The BA asked brewers which aid provisions they plan to use. Their responses:

  • Forgivable SBA loans: 84.7 percent
  • Emergency grants up to $10,000: 55.7 percent
  • SBA disaster loans: 50.4 percent
  • Increased unemployment provisions: 47.5 percent
  • Delayed payroll-tax payments: 46.5 percent
  • Increased interest-expense deduction: 26.4 percent
  • Facility write-off provisions: 23 percent
  • Excise tax waiver for alcohol used to make hand sanitizer: 11.9 percent

“Taken together with the previous questions,” Watson says, “these results suggest that the CARES Act had value for small brewers but simply didn’t go far enough to counterbalance the economic challenges they face while being closed.”

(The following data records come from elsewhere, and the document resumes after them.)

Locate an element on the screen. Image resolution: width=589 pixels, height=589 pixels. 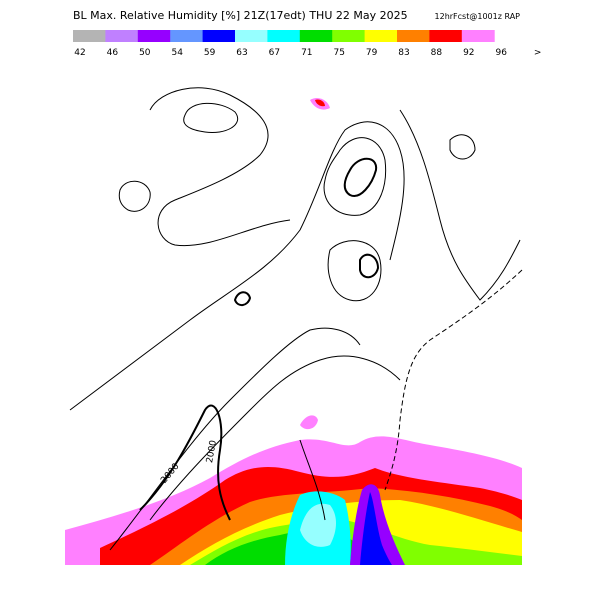
legend-label: 83 is located at coordinates (404, 53).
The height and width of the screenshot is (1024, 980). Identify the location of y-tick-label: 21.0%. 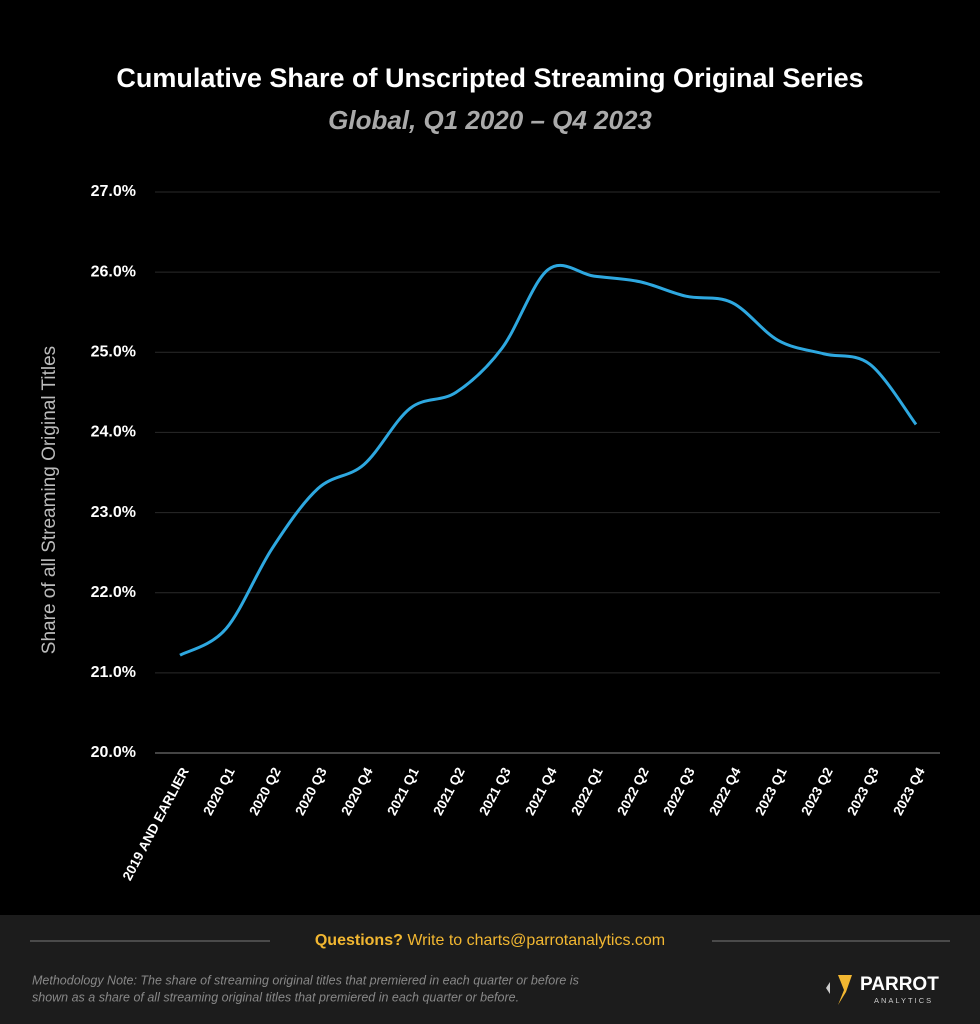
(114, 672).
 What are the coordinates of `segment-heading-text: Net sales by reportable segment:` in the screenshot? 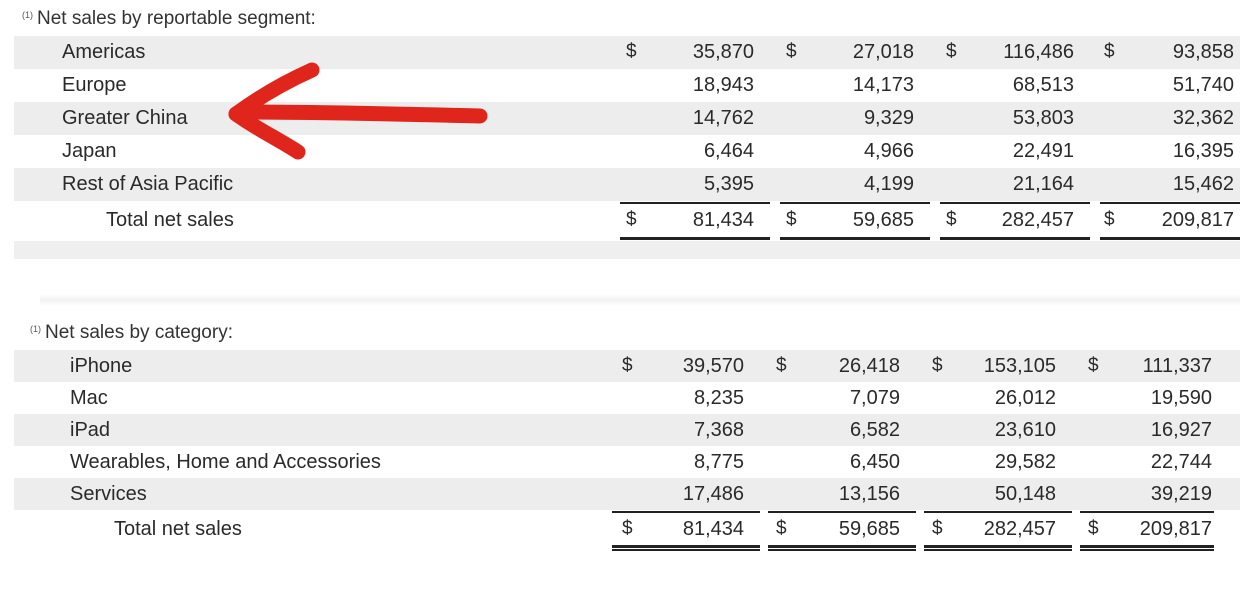 It's located at (176, 18).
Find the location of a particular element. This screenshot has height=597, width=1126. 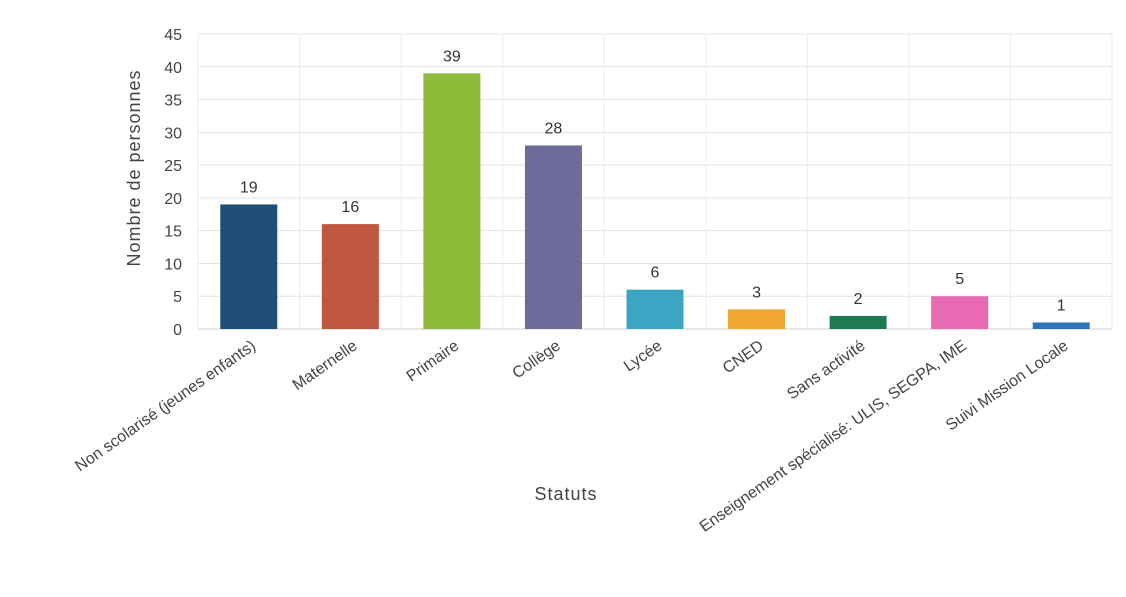

x-category-label: Collège is located at coordinates (537, 360).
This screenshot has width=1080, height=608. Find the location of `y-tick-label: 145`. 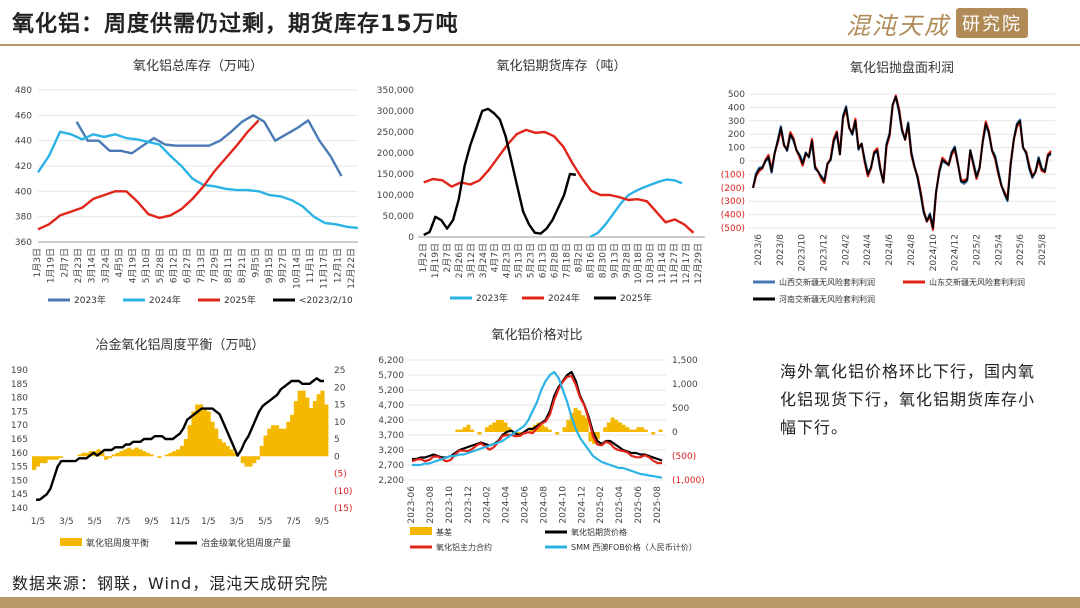

y-tick-label: 145 is located at coordinates (20, 495).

The BA also asked brewers what additional measures ought to be taken—a key question that helps the group to focus its lobbying efforts on Capitol Hill. The responses:

  • More direct grants for breweries and other hospitality businesses: 80 percent
  • Permanent excise-tax recalibration: 70.8 percent
  • Spoiled-beer tax credit: 67.4 percent
  • Additional market access in my state (such as the ability to sell beer to-go, to deliver, or to sell directly to consumers: 50.8 percent
  • Excise-tax payment delays: 49.7 percent

“Brewers need more direct relief,” Watson says, “and failing that, they need help in the form of excise tax certainty and credits to offset the hundreds of millions of dollars that was already in the trade or sitting in tanks when the on-premise [sales] ground to a virtual standstill.”